This collaborative project between UK and Chinese partners will seek to develop a fully automated and connected, zero emission urban transport solution. It builds on the existing research and development that has been carried out in the UK and China to propose a novel and innovative solution for clean and efficient urban transportation. The proposed project will utilise technologies such as automated, electric vehicles, communication systems and wireless charging solutions. This project will deliver substantial socio-economic benefits within the urban environment to Chinese citizens in terms of reduced air pollution, reduced greenhouse gas emissions, improved transport efficiency and accessibility to vital services while at the same time, opening up substantial market opportunities for UK companies and opportunities for forming strong partnerships for the commercialising of developed solutions.

The MOVE-UK project will help the UK to become a world leader in the development of automated and driverless cars. The project partners (Bosch, Jaguar Land Rover, TRL, Direct Line Group, The Floow and the Royal Borough of Greenwich) will speed up the entry of automated, driverless car technologies to the motor market. The project will allow these technologies to be developed and tested more rapidly and at lower cost to manufacturers. Driverless systems will be tested in the real world, providing large amounts of data that will be used to develop and improve the technology. These technologies will not control the test vehicles but will generated information which will be fed into a unique data store. This data store will allow us to develop new, faster ways of improving and demonstrating the safety of the automated driving systems. We will also use this information to provide “smart cities” with new ways to improve services for residents and the environment; to help us understand how detailed data from cars can be used in the future to benefit drivers; and, to help the project partners to understand the how driverless technologies will change their businesses in the future.

The Atlas Project will study the feasibility of and requirements of the technologies and services required to deliver autonomous navigation ‘anywhere’ in a safe, reliable and resilient manner. Specifically, the project will study the navigation, mapping, data, communications and processing requirements; ,identifying the on-vehicle and infrastructure elements required to support autonomous navigation. The project also considers how data can be reused for the planning of urban environments more suited to autonomy. The consortium partners collaborating on this project are: Ordnance Survey (lead), Gobotix Ltd, Oxford Technical Solutions Ltd, Transport Research Laboratory, Sony Europe Ltd, Royal Borough of Greenwich and Satellite Applications Catapult.

The GATEway project seeks to establish Greenwich as a leading venue for the testing and development of automated transport systems, showcasing their effectiveness for implementation in London, the UK and beyond and enhancing the global competitiveness of UK businesses. Led by the Transport Research Laboratory (TRL), we will fulfil this vision by delivering a convincing demonstration of driverless vehicles in the UK. We will create interoperable, scalable testing environments, protocols and standards guidance that will attract research and development investment in this area. Testing will include automated electric shuttle vehicles, M1 vehicles, a demonstration of teleoperated driving and a simulated 3D model of the Greenwich peninsula. The project focus is understanding engagement and interaction with automated vehicles, their local, national and international implications, effectively disseminating the results and providing routes to exploitation. The project legacy will be a driverless vehicle test environment in Greenwich, generating tangible business outcomes for consortium partners and attracting international OEMs and associated industries to the UK.

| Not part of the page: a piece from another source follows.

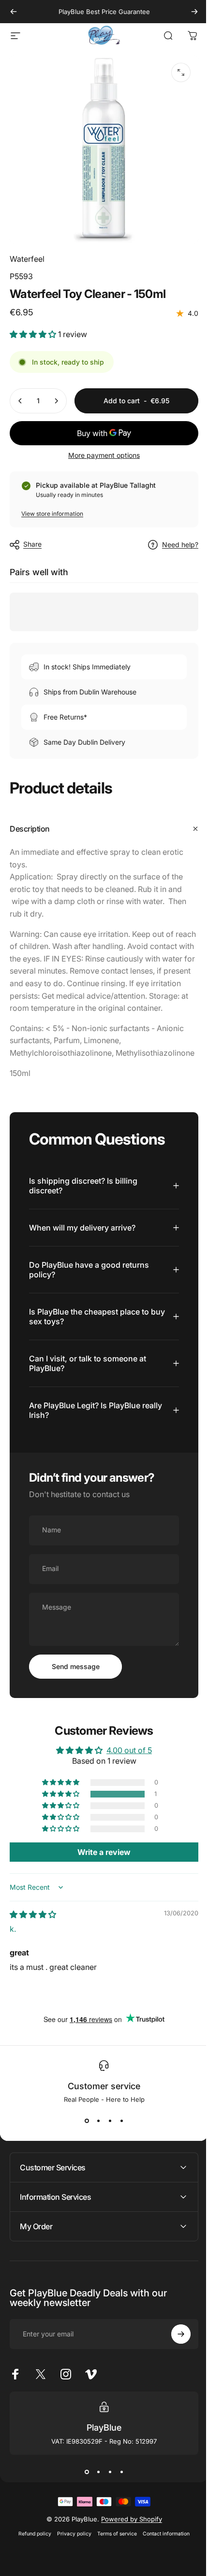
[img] (33, 1932)
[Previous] (13, 11)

This project will deliver a production-feasible waste heat recovery system for urban commercial vehicles, which offers life-cycle CO2 savings of up to 40%, fuel savings up to almost 50%, and potential payback in less than three years. The project uses the Dearman Engine, a high efficiency liquid-air expander that uniquely harvests low grade heat sources and is most effective in urban duty cycles, working with the internal combustion engine as a hybrid. In so doing, more efficient and less transient ICE operation is realised, leading not only to higher efficiency but to potential for improved air quality or simplified aftertreatment. The technology uses readily available materials with low embedded carbon, and operates with commercially available liquid nitrogen which is already produced using off-peak electricity and has great potential for storing “wrong-time” renewables. Bringing together expertise in the Dearman system, industrial gases, IC engines, vehicle systems, legislation and standards and manufacturing, the consortium will advance TRL, MRL and develop an exploitation plan. This will be achieved through an on vehicle demonstration of the system alongside a process of engaging the potential supply, demand and legislative chains. The project creates significant UK advantage in a future urban medium/heavy duty vehicle market of over 3 million units per year.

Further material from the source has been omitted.